Much better to keep those folks home and why wait until November when the Voter ID law becomes an actual law, how about have a practice run, heck what could it hurt if this election some folks don’t turn up or go home without getting to exercise their right to perform the most important civic duty in the nation.
In the accompanying report on how the practice run went, it is explained that those who did in fact challenge the law will be chased down by mail, then if there’s a letter sent back they’ll send agents out we assume to track these people down and the Secretary of State’s office will pour over each and every affidavit to verify whether the voter exists or not. Looks like the Secretary of State’s office will be hiring folks pretty soon. Amazing how that works; legislation that grows government comes from an administration that claims to do just the opposite. Guess the work will be done by special little Fairies for Freedom, to find those practically non-existent fraudulent voters.
But what about the people who walked away from the polls unable to vote? What does that do to our election? Uh-oh, thinking too much. In the Union Leader/Republican world those little people don’t matter and the results. We just gotta live with it, because dammit, there are brown people, poor people, aged, students and disabled folks who we know vote overwhelmingly Democrat and who cares if they stay home?
Of course the richest misunderstanding of the law is encapsulated by the editorial writer’s comment, “Well, the constitution gives qualified voters the right to vote.” Yup, that’s right and there’s nothing in the constitution about presenting an ID. More than likely the framers never envisioned a system would develop in which certain individuals would work and live in this country and not be eligible to vote — oh wait! We tried that too didn’t we? How did that work out?
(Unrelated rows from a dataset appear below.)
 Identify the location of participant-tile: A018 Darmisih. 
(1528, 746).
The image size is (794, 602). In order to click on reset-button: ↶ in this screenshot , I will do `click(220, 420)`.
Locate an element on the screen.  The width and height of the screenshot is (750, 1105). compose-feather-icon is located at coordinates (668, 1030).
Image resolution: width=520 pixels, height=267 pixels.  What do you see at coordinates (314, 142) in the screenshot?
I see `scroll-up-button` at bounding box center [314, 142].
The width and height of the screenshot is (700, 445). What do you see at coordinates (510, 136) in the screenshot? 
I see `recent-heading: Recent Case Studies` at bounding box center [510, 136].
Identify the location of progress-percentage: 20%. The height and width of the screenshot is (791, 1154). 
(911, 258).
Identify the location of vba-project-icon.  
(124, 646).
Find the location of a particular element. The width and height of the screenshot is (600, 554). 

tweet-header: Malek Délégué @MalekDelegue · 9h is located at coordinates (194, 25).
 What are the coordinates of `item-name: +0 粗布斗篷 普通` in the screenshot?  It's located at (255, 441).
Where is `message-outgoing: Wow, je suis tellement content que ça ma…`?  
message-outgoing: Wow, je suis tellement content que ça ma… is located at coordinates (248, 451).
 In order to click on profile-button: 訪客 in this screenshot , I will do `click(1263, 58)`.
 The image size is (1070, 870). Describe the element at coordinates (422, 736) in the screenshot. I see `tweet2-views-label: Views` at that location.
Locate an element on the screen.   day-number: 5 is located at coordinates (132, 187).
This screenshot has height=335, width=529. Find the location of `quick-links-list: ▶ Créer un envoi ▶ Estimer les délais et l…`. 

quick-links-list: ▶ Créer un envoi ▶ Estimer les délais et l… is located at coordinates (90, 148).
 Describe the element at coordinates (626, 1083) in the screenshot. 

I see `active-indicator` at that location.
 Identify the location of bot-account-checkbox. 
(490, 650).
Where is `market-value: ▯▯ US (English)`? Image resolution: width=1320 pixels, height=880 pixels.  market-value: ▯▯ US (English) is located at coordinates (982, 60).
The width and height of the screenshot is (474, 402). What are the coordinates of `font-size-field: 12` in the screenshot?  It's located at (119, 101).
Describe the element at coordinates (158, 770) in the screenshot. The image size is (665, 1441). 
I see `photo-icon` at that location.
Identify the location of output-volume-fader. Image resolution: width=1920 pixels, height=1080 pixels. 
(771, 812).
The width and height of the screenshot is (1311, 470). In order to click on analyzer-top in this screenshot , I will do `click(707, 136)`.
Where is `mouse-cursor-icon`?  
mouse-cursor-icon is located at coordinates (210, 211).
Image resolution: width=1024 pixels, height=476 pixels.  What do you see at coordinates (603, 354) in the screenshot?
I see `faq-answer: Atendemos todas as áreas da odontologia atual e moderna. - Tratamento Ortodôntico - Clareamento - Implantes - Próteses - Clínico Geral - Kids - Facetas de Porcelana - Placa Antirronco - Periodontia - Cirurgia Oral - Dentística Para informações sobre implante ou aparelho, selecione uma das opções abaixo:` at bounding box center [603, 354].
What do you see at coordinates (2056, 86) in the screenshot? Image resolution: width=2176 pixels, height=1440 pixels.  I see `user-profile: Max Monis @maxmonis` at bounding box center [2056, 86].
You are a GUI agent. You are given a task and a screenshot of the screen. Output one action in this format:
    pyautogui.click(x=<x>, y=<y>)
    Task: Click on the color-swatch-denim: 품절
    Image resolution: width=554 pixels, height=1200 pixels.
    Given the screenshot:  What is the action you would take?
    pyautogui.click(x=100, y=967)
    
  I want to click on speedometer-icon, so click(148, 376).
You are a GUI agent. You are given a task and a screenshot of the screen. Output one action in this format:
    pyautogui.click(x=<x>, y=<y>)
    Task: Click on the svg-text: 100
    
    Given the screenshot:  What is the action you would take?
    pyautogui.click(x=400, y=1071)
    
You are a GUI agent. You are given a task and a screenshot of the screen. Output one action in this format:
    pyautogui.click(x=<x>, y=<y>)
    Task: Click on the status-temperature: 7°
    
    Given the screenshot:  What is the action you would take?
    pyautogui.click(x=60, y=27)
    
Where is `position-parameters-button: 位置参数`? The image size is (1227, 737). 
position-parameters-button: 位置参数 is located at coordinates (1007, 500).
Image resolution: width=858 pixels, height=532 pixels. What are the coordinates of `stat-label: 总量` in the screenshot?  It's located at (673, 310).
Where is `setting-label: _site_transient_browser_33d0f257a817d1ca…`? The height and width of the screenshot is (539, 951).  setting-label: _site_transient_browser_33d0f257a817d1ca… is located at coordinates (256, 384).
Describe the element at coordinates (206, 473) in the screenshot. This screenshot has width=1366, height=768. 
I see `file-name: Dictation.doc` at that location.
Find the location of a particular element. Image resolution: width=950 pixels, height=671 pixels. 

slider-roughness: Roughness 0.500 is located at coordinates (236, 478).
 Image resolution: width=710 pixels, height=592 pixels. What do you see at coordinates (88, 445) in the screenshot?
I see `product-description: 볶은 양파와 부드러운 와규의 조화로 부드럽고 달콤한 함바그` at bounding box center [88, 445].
One has to wonder, with all the fervor that never seems to end about “qualifying” voters, what exactly is the motive? Could it be that not only a threat exists from the millions of truly “qualified” citizens actually exercising their right to vote enmasse, what would happen if those who fall between the cracks of citizenship, living, working and contributing to businesses and the economy, like the many that work in Manchester, Nashua and elsewhere in the state starting suddenly voting? Yes, its a scary thought indeed.